A landmark study described as a "turning point" in tackling mental illness has lifted the lid on the biological cause of schizophrenia.
For the first time scientists have linked the devastating disease to a physical process, the "pruning" of unwanted connections between brain neurons.
They hope the discovery will lead to more effective treatments targeting the disorder's roots rather than its symptoms.
During adolescence, the brain undergoes widespread re-wiring that involves "synaptic pruning".
The new study, based on a genetic analysis of nearly 65,000 people from around the world, pinpointed a defective gene that appears to trigger excessive pruning.
Scientists believe it is this that underlies the symptoms of schizophrenia, a severe psychotic condition marked by a loosening grip on reality, delusions, paranoia and hallucinations.
Lead researcher Dr Steven McCarroll, from Harvard Medical School in the US, said: "Since schizophrenia was first described over a century ago, its underlying biology has been a black box, in part because it has been virtually impossible to model the disorder in cells or animals.
"The human genome is providing a powerful new way in to this disease. Understanding these genetic effects on risk is a way of prying open that black box, peering inside, and starting to see actual biological mechanisms."
The gene, complement component 4 (C4), plays an important role in the immune system, marking infectious microbes out for destruction.
Because of this, initial genetic analysis suggested the possibility that schizophrenia might be triggered by an infectious agent. A strong signal associated with the disease appeared in a region of DNA well known to be linked with infectious disease.
C4 was found to have another role in the maturing brain, marking out or "tagging" connections for pruning.
The findings, reported in the journal Nature, could explain why schizophrenia usually strikes during late adolescence.
Brains of people with the disease also tend to have a thinner cerebral cortex, the outer layer of neural tissue that processes sensory information and plays a key role in thinking and consciousness, with fewer synapses, or connections.
Dr Bruce Cuthbert, acting director of the US National Institute of Mental Health, who was not one of the study authors, said: "This study marks a crucial turning point in the fight against mental illness.
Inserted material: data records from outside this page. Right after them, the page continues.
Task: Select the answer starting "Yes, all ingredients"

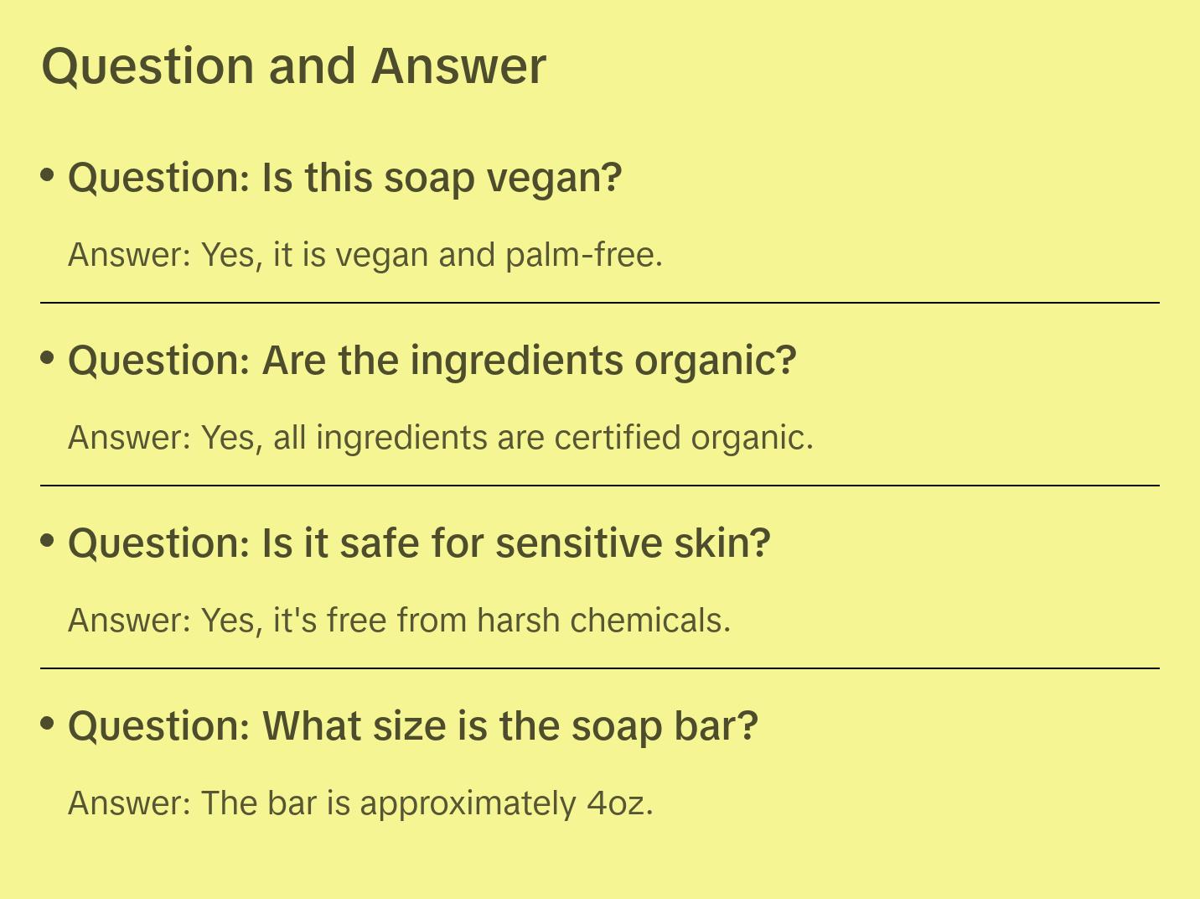Action: click(441, 438)
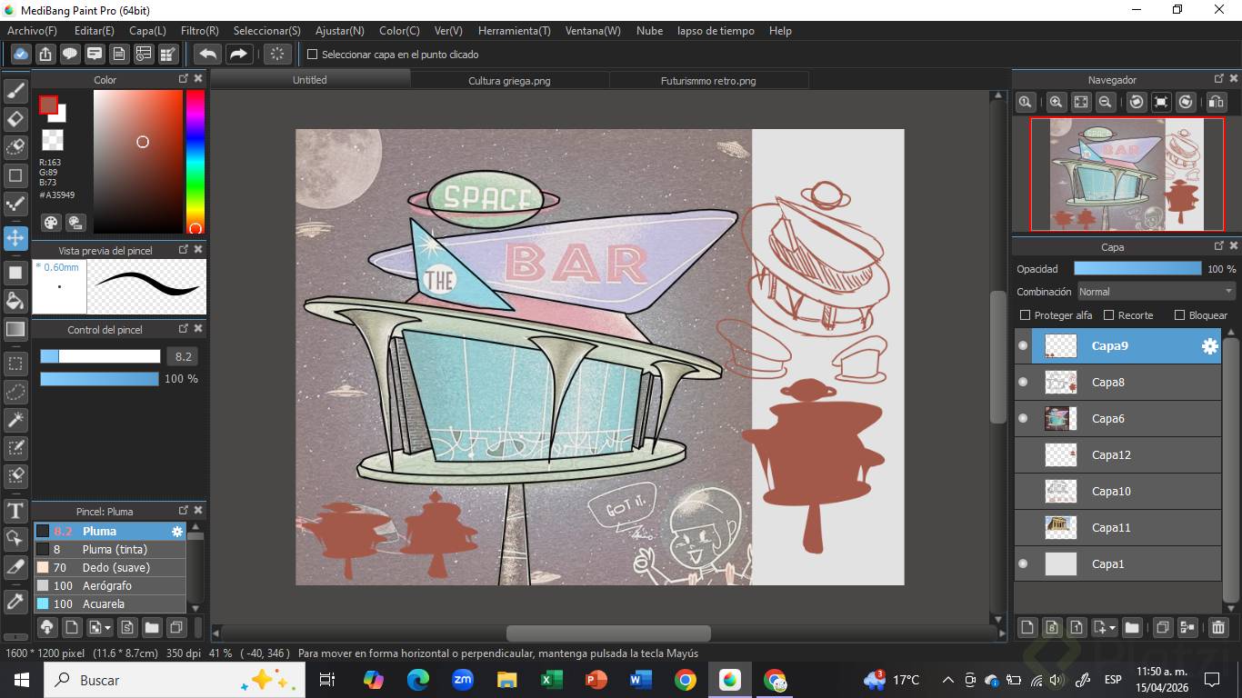
Task: Select the Acuarela brush
Action: point(103,603)
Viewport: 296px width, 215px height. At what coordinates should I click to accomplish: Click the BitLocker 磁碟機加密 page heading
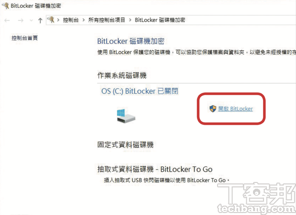tap(131, 41)
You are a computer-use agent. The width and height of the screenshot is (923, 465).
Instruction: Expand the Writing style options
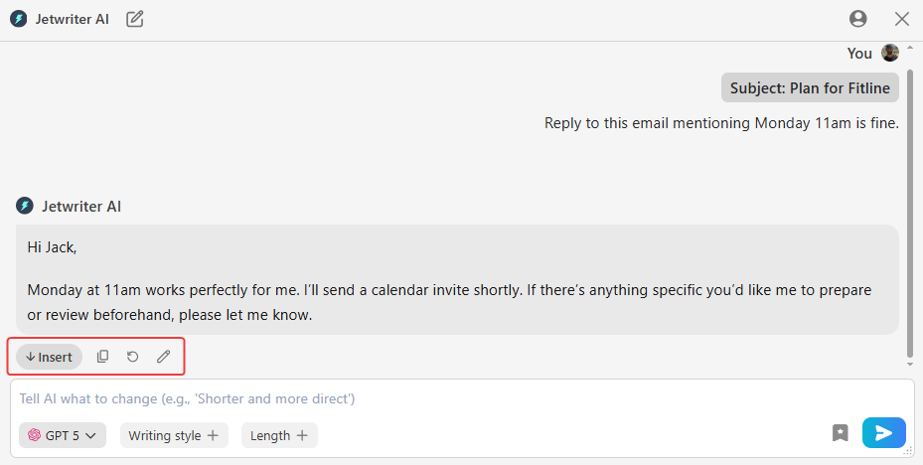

"Because the molecular origins of psychiatric diseases are little-understood, efforts by pharmaceutical companies to pursue new therapeutics are few and far between.
"This study changes the game. Thanks to this genetic breakthrough we can finally see the potential for clinical tests, early detection, new treatments, and even prevention."
The discovery, which follows five years of detective work, involved detailed analysis of more than 65,000 complete human genetic codes and the examination of brain samples from hundreds of deceased people, as well as animal tests.
It raises the possibility of future therapies that reduce synaptic pruning in people showing early symptoms of schizophrenia.
Current treatments aim to alleviate the condition's terrifying symptoms but do not address its causes.
Co-author Dr Beth Stevens, from Boston Children's Hospital in the US, said: "We're far from having a treatment based on this, but it's exciting to think that one day we might be able to turn down the pruning process in some individuals and decrease their risk."
British expert Professor Mike Owen, director of the Medical Research Council Centre for Neuropsychiatric Genetics & Genomics at Cardiff University, said: "The possibility that excessive synaptic pruning plays a role in schizophrenia has always been intriguing but largely unsupported by convincing evidence.
"But these findings change that, and might also help explain why the symptoms of schizophrenia tend to become manifest in adolescence and early adulthood when synaptic pruning is taking place.
"New research will be needed to understand exactly how C4 plays a role in synaptic pruning and schizophrenia and how this process interacts with other genes and proteins that have been implicated in the disorder.
"Treatment implications are unclear at the present time but this new work points the finger at a particular process and implicates a set of potential new targets which will need to be explored in experimental systems."